#### [WHAT TO WORK ON]
Across the whole listing, how many lines hold the word "اليوم"? Reply with the number by itself.

#### [RECORDS SHOWN]
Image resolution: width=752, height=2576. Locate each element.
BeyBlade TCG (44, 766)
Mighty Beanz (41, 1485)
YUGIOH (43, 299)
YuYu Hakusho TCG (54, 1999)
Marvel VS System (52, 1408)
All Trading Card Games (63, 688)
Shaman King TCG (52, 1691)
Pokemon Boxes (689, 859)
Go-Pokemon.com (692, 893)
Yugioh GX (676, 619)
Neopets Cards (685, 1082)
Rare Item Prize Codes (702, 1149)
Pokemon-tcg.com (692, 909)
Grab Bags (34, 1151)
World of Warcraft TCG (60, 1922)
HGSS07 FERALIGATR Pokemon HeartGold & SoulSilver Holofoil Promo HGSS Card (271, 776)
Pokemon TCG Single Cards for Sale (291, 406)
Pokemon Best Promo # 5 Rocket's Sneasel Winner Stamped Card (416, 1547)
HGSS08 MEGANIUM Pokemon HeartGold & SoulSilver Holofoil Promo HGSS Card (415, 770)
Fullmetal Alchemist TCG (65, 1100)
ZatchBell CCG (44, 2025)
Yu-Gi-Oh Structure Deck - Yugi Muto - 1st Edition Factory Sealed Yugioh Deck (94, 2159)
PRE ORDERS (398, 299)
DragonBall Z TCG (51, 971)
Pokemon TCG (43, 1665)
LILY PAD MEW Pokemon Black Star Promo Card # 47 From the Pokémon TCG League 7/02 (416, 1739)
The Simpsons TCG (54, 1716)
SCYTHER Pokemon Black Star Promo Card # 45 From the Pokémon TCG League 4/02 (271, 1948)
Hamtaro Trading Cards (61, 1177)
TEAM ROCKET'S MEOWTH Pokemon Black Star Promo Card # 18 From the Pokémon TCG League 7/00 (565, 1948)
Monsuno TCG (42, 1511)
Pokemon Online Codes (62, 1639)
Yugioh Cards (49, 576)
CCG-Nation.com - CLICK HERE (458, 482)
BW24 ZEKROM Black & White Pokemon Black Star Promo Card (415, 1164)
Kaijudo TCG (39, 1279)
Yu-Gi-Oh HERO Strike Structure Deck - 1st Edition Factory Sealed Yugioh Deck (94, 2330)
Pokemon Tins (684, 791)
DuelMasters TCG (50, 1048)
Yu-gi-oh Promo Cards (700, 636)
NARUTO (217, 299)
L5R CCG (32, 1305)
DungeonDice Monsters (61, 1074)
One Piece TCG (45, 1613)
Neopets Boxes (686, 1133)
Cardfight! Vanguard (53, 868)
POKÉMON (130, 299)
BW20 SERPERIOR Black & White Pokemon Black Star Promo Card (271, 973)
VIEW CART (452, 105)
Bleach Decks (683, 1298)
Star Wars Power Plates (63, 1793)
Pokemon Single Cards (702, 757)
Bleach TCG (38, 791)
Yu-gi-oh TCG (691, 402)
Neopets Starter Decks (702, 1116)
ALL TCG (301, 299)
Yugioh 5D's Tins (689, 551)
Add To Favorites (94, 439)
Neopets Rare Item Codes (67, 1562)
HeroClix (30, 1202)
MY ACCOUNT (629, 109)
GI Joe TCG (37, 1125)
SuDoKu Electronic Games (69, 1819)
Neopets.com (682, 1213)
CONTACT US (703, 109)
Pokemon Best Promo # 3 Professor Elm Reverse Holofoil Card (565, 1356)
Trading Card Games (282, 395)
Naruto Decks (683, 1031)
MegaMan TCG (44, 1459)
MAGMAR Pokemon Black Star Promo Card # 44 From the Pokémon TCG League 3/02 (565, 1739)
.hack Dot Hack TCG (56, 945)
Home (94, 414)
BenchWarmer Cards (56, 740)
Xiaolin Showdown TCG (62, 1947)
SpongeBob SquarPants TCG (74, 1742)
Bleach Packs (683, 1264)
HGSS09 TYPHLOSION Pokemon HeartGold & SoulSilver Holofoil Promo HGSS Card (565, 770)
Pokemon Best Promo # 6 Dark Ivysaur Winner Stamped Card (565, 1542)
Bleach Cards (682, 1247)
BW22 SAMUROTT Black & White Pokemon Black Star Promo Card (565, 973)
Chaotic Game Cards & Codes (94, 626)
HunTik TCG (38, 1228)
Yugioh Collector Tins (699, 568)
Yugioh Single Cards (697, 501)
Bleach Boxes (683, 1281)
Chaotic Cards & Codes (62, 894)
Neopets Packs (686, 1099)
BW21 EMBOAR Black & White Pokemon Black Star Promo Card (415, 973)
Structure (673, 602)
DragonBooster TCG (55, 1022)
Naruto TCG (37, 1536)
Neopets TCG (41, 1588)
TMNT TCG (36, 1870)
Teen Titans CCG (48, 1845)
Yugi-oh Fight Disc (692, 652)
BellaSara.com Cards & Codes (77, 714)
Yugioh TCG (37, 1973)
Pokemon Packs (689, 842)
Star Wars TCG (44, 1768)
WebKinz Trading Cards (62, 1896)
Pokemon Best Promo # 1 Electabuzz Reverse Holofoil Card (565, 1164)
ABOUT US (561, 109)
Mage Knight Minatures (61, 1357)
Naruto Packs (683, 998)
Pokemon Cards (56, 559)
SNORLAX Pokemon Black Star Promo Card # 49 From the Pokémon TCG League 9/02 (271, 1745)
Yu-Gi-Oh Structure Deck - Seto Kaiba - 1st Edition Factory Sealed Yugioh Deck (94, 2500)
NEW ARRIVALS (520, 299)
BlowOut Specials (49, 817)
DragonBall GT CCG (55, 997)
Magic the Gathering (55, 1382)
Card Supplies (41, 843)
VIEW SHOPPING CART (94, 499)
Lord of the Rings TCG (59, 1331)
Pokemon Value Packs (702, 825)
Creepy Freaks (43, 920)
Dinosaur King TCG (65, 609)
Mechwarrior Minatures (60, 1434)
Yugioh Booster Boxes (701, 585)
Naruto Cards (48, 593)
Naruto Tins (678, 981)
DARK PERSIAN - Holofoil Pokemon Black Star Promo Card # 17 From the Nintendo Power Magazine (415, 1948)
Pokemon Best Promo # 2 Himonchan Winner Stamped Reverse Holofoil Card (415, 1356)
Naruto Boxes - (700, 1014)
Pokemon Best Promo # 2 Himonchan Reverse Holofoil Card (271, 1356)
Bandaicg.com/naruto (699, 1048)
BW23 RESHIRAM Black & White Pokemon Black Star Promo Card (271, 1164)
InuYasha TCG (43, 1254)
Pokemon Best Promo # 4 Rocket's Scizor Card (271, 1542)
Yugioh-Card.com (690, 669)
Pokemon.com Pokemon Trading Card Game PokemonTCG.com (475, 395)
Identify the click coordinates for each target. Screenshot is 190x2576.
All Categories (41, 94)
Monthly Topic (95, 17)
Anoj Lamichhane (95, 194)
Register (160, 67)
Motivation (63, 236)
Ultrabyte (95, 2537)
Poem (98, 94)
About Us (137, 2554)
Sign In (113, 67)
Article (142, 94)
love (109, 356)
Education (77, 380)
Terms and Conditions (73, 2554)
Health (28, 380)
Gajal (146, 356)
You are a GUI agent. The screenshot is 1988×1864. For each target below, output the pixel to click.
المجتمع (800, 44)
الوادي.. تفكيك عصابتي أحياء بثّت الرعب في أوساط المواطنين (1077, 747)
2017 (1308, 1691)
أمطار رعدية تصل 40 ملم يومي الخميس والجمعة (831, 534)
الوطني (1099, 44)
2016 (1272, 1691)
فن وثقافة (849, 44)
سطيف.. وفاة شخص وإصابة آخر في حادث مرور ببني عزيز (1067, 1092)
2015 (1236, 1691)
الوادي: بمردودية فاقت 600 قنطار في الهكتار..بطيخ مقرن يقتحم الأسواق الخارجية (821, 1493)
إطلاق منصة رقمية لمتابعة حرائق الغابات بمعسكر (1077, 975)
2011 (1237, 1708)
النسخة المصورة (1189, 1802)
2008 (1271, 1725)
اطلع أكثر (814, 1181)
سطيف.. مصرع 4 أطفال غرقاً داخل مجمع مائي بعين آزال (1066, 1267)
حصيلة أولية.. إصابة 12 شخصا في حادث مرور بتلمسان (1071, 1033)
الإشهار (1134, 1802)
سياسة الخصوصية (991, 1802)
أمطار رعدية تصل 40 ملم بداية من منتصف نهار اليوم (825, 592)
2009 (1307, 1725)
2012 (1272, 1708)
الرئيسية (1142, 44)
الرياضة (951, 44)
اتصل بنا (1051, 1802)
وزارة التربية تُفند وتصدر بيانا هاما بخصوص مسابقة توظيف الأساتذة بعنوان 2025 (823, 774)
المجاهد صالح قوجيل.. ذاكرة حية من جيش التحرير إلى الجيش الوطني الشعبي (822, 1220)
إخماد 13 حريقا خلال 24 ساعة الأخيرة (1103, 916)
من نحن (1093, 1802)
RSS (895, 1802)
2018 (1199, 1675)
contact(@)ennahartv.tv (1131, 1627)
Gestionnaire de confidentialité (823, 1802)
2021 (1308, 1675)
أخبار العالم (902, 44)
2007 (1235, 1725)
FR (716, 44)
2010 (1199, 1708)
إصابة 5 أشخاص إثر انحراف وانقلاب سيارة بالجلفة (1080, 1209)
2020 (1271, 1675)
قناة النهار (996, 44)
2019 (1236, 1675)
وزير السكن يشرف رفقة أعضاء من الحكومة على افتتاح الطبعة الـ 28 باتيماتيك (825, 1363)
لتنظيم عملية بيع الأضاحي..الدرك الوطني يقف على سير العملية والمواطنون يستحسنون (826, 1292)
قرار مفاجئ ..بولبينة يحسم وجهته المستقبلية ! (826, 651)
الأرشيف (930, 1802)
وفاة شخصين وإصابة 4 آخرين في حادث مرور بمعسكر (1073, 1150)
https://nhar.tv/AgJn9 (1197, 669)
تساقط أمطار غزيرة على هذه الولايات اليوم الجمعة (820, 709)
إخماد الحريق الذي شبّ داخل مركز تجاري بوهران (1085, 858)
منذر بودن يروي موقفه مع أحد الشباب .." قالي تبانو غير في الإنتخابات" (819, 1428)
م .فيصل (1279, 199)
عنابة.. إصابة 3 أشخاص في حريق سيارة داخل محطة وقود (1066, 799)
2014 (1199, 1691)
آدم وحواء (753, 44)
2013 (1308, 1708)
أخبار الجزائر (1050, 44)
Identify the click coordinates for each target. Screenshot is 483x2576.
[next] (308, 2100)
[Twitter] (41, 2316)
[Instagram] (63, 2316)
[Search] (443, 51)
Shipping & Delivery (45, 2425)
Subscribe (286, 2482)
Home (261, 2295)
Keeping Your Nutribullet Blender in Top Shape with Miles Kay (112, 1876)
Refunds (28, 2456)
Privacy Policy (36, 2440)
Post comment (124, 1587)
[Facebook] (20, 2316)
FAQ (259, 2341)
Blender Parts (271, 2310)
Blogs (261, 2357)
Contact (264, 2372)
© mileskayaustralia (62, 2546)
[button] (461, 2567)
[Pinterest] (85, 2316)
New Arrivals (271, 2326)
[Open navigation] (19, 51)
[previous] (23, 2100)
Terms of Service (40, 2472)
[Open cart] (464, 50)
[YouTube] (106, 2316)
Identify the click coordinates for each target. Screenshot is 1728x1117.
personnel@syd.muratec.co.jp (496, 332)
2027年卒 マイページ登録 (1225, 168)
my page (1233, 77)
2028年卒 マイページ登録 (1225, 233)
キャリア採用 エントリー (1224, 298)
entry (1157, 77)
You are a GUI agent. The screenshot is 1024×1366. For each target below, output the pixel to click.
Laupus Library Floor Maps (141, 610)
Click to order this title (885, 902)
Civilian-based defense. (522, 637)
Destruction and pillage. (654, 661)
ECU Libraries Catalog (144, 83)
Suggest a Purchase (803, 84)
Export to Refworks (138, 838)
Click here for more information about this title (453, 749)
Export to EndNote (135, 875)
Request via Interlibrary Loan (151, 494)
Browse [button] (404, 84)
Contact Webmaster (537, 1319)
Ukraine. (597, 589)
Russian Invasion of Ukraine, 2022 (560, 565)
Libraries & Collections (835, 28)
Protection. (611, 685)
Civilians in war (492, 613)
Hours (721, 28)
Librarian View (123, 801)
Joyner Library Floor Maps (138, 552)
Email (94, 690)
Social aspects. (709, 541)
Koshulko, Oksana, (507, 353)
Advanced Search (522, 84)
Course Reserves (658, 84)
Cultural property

#### [TASK SOLUTION]
2